* ASSIGNMENT
Below are entries. Copy exactly the lines running from the line that holds "How do I perform: Select" to the line that holds "Viewport: 1568px width, 711px height.", with both ends included.

* LISTED ENTRIES

------------------------------------------------------------

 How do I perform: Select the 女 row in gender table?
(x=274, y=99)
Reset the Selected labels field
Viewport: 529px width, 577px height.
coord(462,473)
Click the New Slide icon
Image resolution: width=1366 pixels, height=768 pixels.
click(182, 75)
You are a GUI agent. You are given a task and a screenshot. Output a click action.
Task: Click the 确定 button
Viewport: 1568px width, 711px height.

------------------------------------------------------------

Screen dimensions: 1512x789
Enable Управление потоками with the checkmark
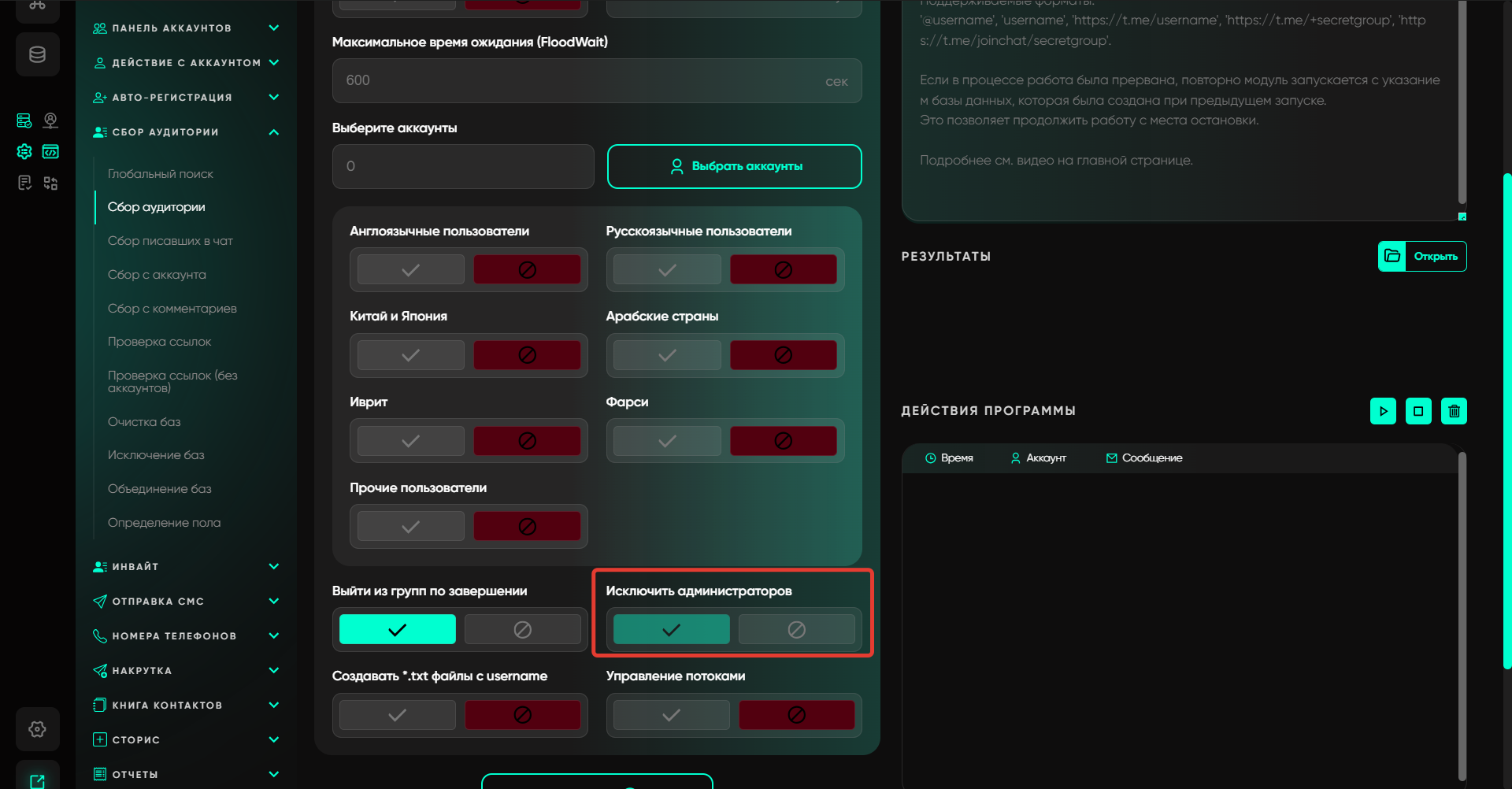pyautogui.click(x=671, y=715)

------------------------------------------------------------

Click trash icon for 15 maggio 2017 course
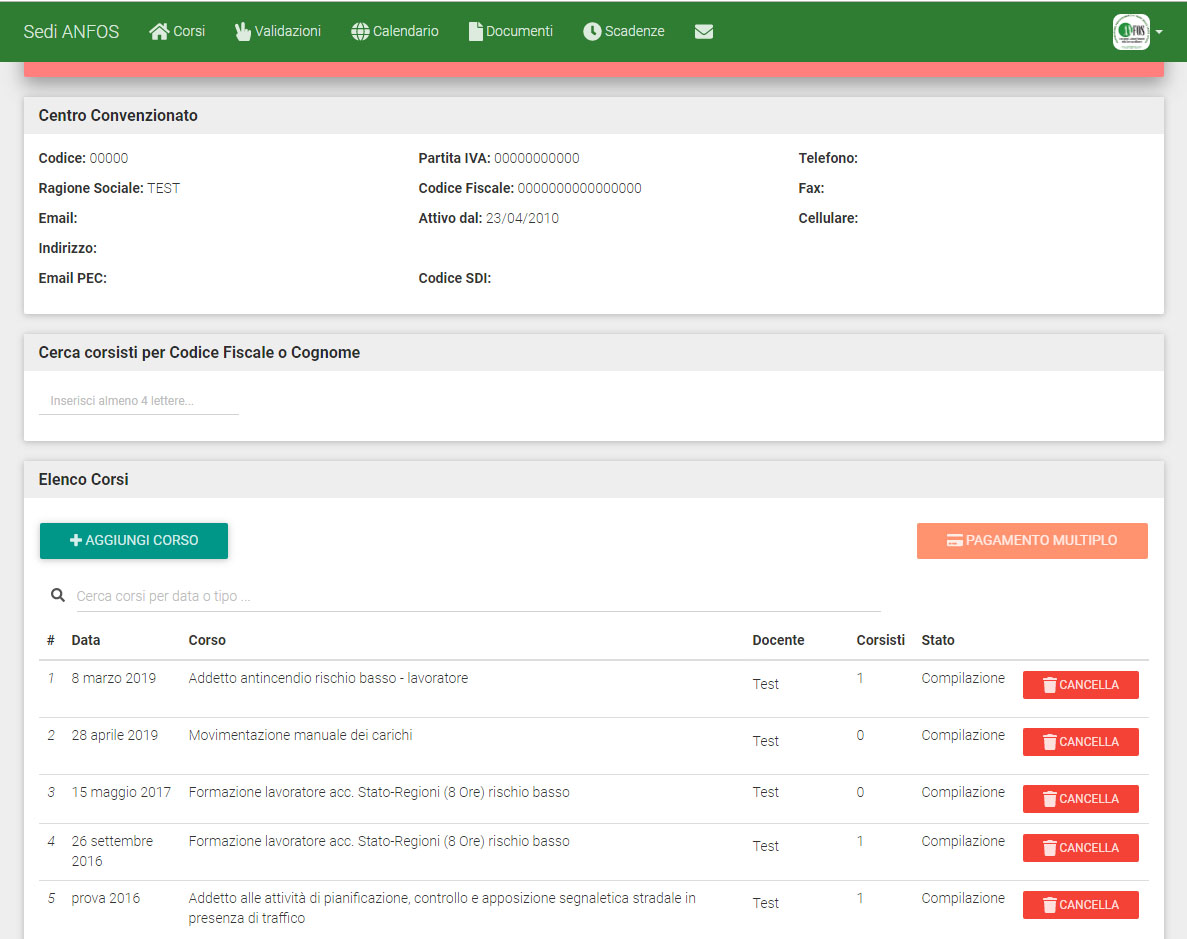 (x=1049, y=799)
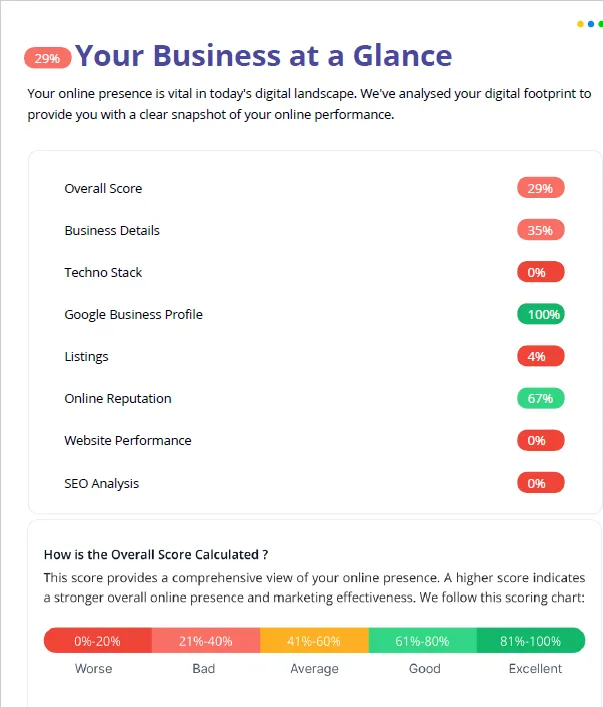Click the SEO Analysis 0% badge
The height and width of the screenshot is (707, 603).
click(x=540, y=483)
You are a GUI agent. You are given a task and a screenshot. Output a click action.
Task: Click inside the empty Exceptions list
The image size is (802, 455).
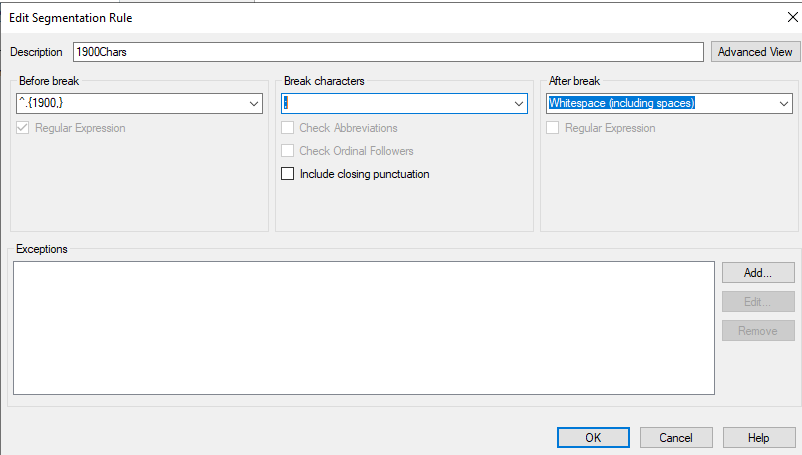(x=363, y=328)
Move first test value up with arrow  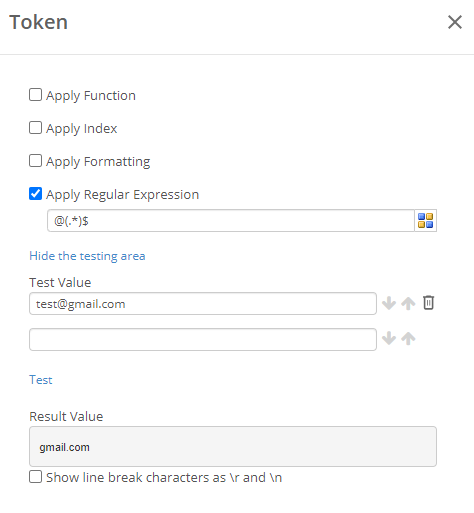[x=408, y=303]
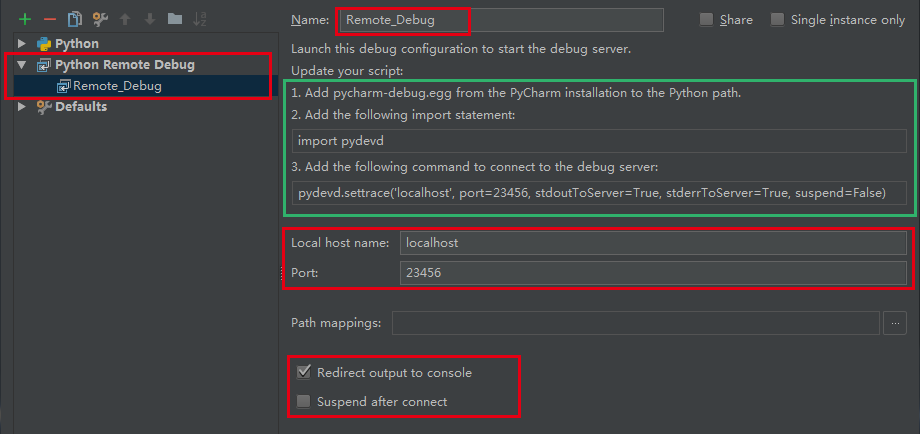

------------------------------------------------------------

* TASK OUTPUT
 How do I perform: Select the 女 row in gender table?
(x=274, y=99)
Reset the Selected labels field
Viewport: 529px width, 577px height.
coord(462,473)
Click the New Slide icon
Image resolution: width=1366 pixels, height=768 pixels.
click(182, 75)
You are a GUI agent. You are given a task and a screenshot. Output a click action.
Task: Click the 确定 button
Viewport: 1568px width, 711px height.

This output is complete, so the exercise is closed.